Thursday, November 08, 2007

Drawmo 8: books again

o hai.

I always feel a bit sheepish after a blurt like that. Thanks to everyone thinking good thoughts my way; I walk around in a dream when I feel like that, until I get it out of my system. I can't remember how I used to get things out of my system before blogging. My diaries, of course, but they're such miserable reads when your audience is yourself. And I probably made life hell for any boyfriend of the time. Blogging is healthier. And so life-affirming.


Well, another busy thursday. Only one assessment, but a lovely one, by a student who made quiet, spare, powerful books about her grandparents, almost grieving for her loss before they even die. They have been giving away their things, keeping only the furniture and things that remind them of their younger days, and their house is taking on the slightly haunted feeling of a museum. She conveyed that beautifully.

I set the colophon for my book, which took all day because there is so much information and I was setting it in 8-point type, very bad for the eyes.

You don't know what a colophon is? Anyone who makes artist's books take note: the colophon is an essential ingredient of a non-production-line book. It's a bit like the copyright page at the front of a mainstream book. You give all the information the reader wants/needs to know.

Your name
The title
Who wrote the text (or designed the content)
Who made the images (if any)
What the book is made of (papers, type, printing process)
What the binding consists of (perfect bound, case bound, stab bound, etc, and by whom)
Where the book was made, what year, and in what edition (or if it's a unique state).

It doesn't have to be complicated; maker, year and edition can be the simplest form. Or if you care about who appreciates the work you've done, or if you need to acknowledge collaborators or funding bodies, the colophon is the place to do it.

It's usually the last page in the book, or sometimes the inside back cover. Or wherever the hell you want it to be, go nuts.

Ahem ahem. Sorry, that's the rant of a believer. I see so many good books made and left to fate with no indication of who did all the work. It's sad.
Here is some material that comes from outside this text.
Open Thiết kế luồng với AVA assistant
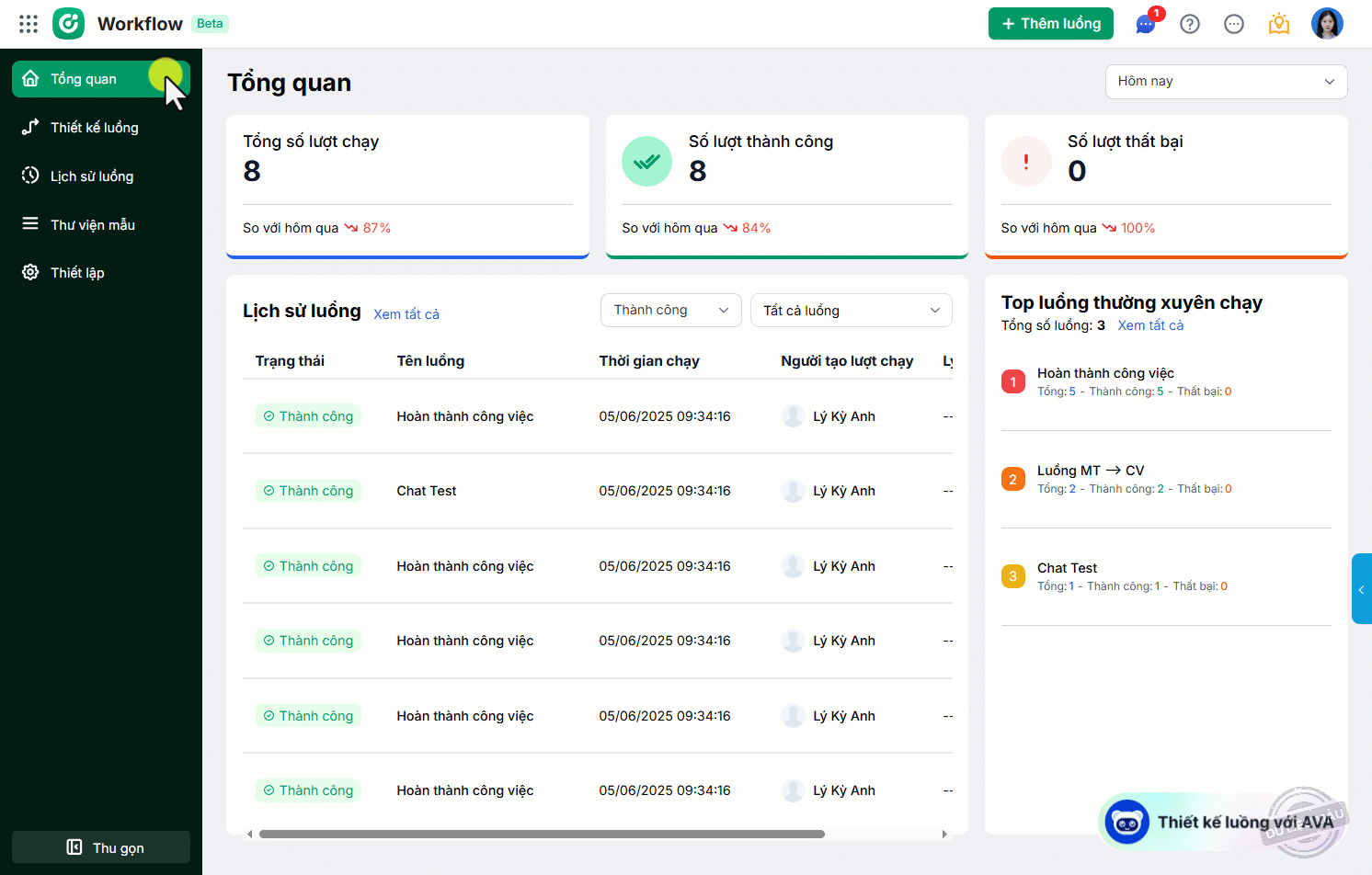The width and height of the screenshot is (1372, 875). click(x=1223, y=822)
Then I went to book binding class. And again I'll use a working sketch for my Drawmo contribution.

bookbinding notebook

I'm making a box to house the limp-bound book I finished last week. When I've done the whole lot I'll show it off.

So buggered. Sleepy bo-bos. Bai.

1 comment:

genevieve said...

Don't know if it's a nod to the colophon, but occasionally a mainstream novel will have a note on the type used on the last page (Tobias Wolff's paperback of Old School, for example.) And the rest of the bookmaking info is scattered on covers and inside them, isn't it. Not quite right, really.
Nice to see your 'nom de blog' on the de Kretser, though!(which I've just bought.) Yay.